# [Directions]
What you give must be the lines from the one containing "Image resolution: width=1288" through the last line of the listing below, exactly, with nothing else and no pictures.

# [Input data]
----------

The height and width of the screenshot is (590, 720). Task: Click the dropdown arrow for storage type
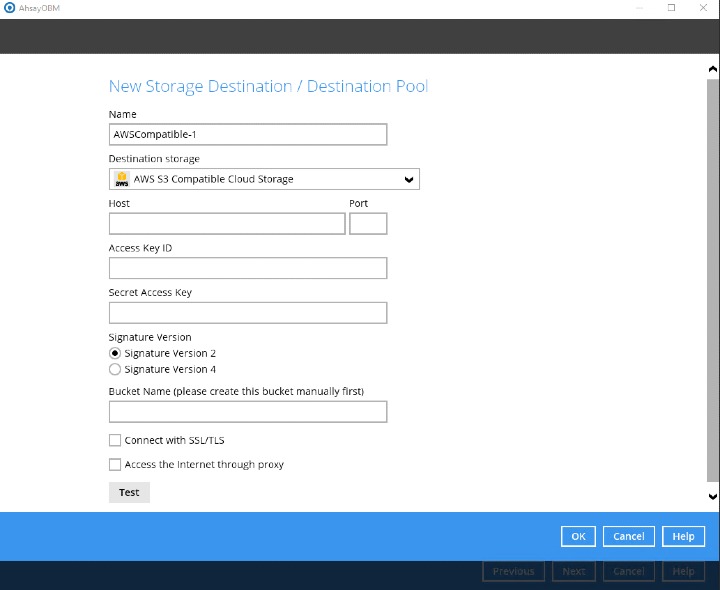point(408,180)
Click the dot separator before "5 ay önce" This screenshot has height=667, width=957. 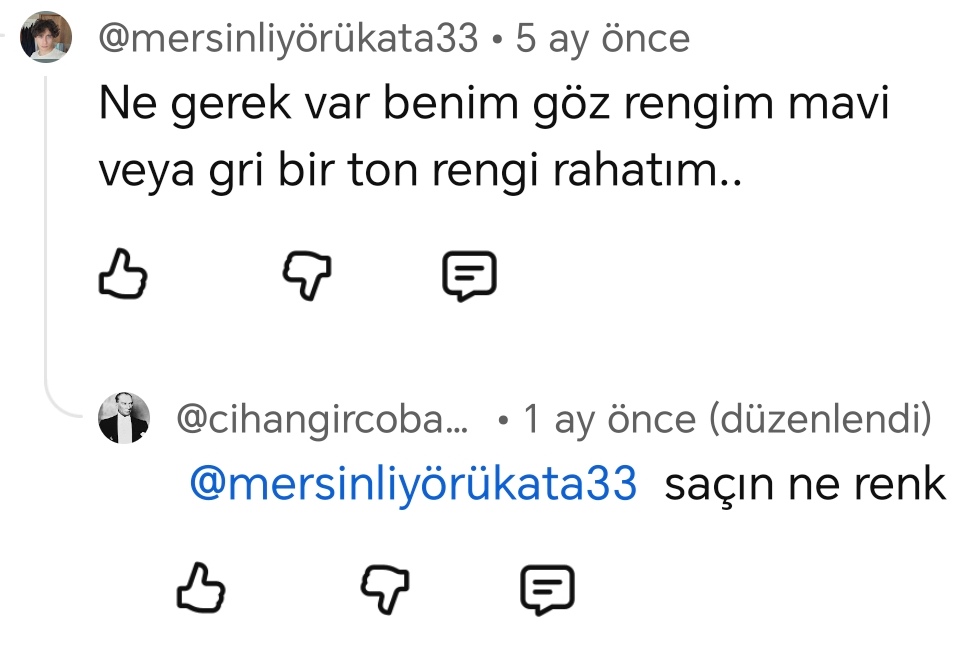coord(497,41)
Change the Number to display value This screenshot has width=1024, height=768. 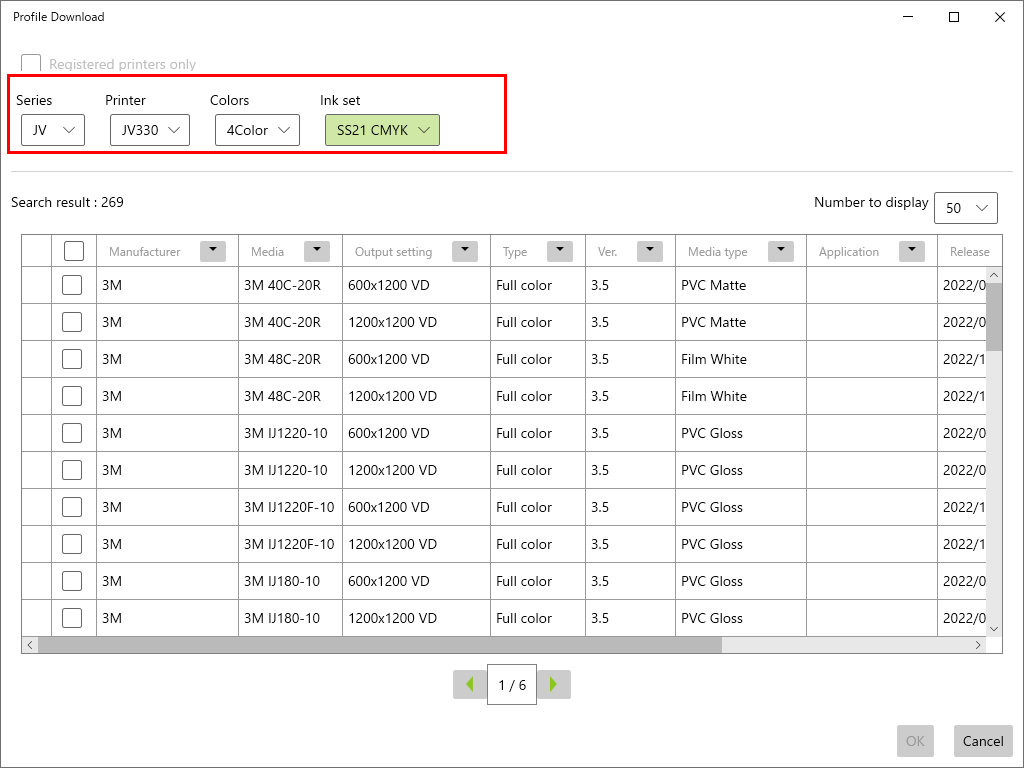point(966,207)
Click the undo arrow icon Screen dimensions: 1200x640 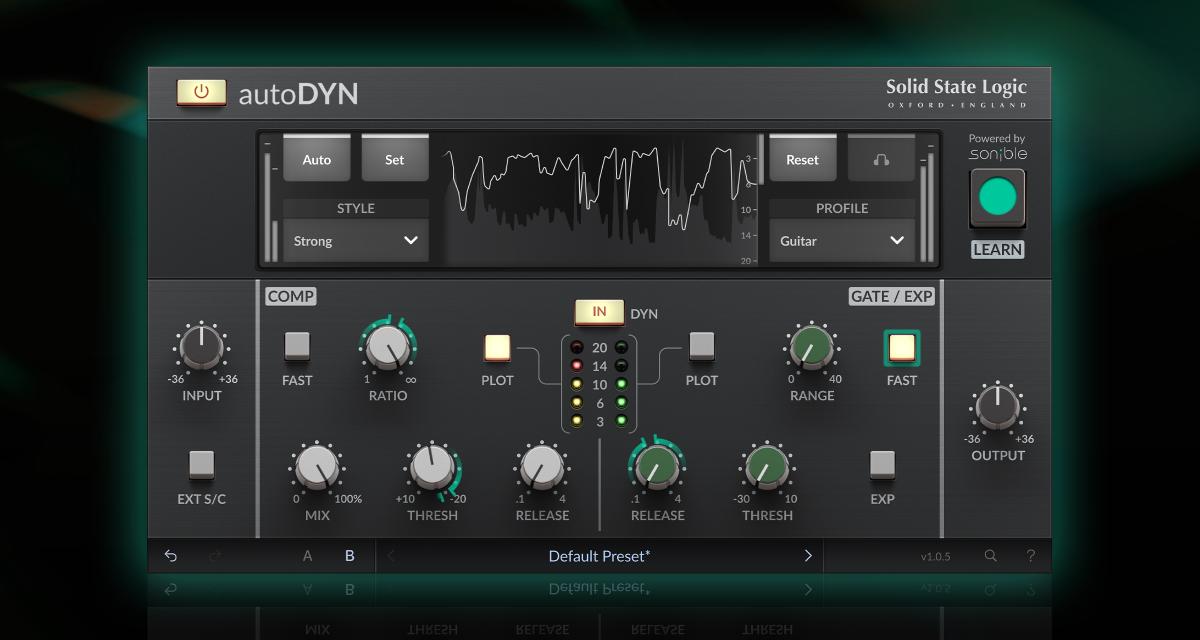tap(171, 556)
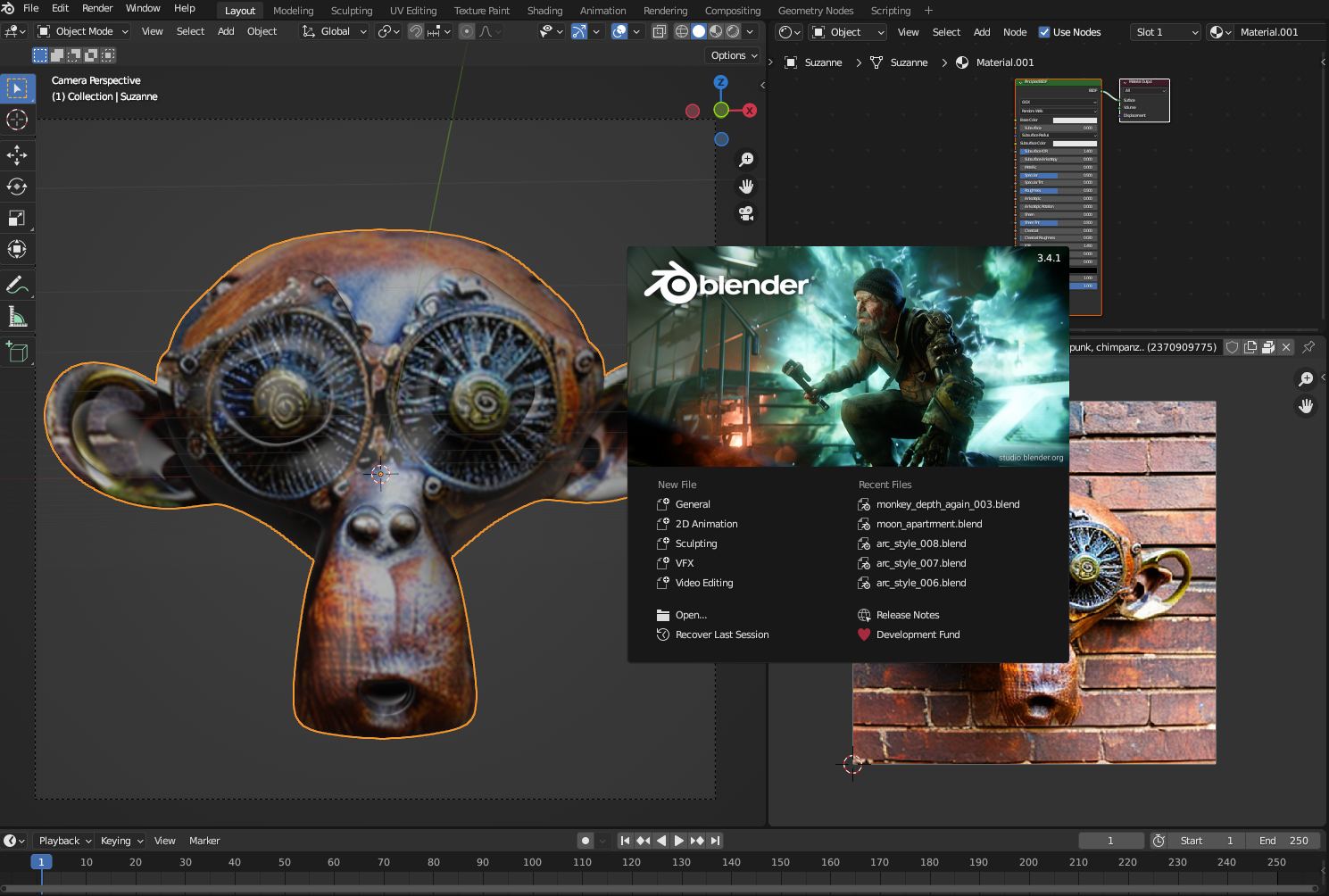
Task: Choose the Add Cube tool
Action: [x=17, y=353]
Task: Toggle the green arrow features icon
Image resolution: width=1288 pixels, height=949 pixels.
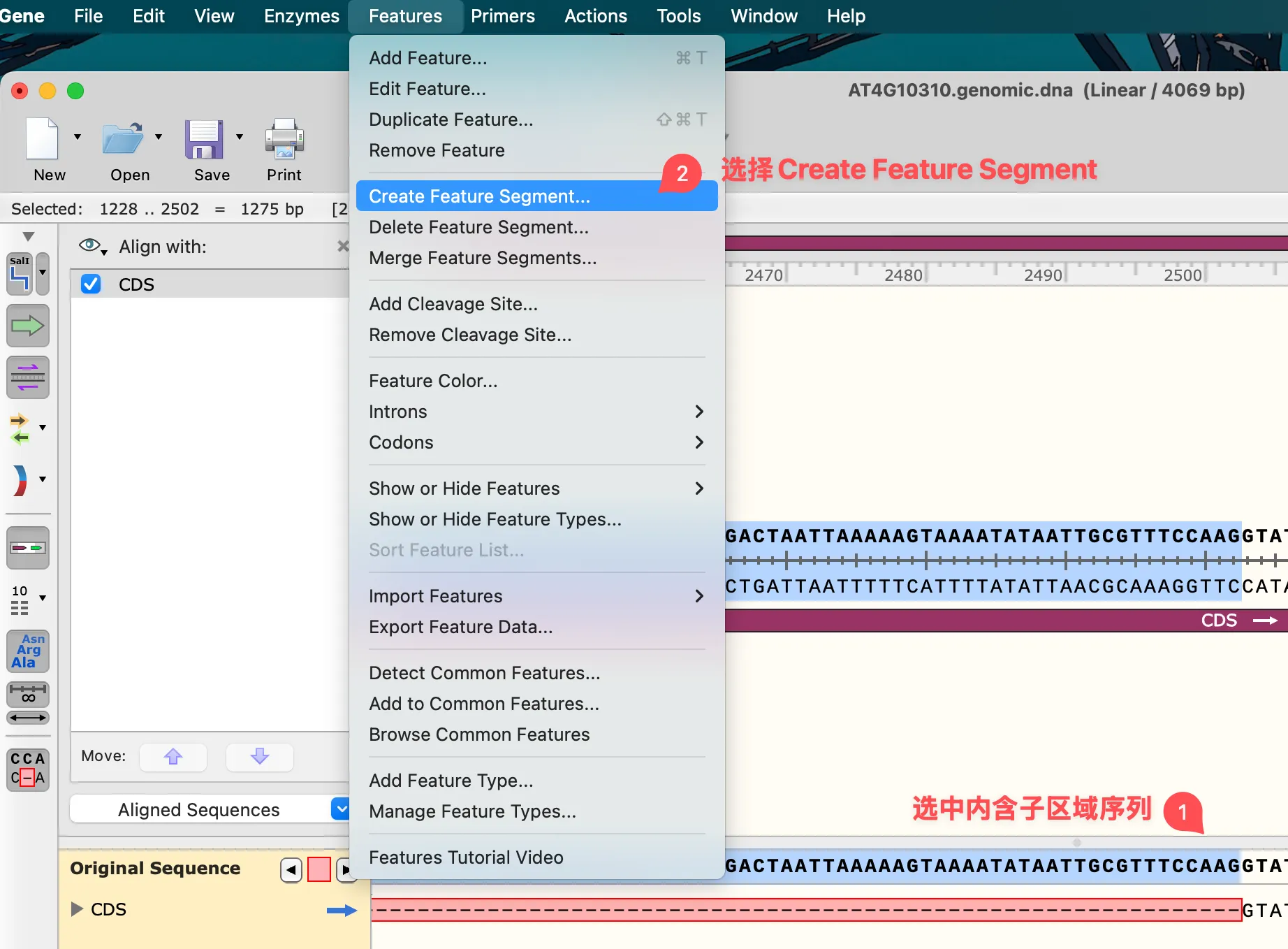Action: click(27, 326)
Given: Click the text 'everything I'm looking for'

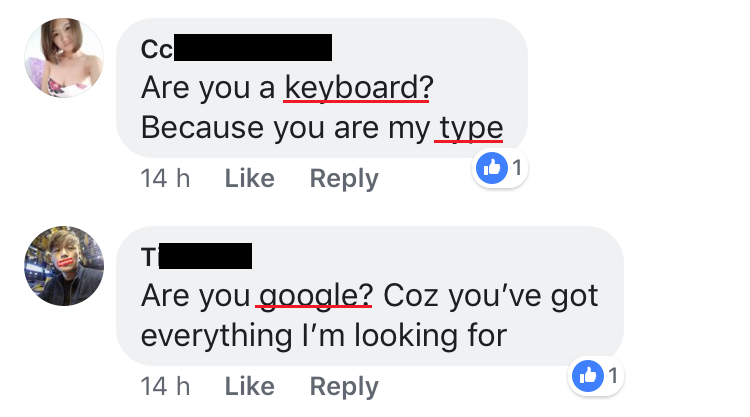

----------

# [Answer area]
Image resolution: width=1288 pixels, height=949 pixels.
Action: click(27, 326)
Given: Click the text 'everything I'm looking for'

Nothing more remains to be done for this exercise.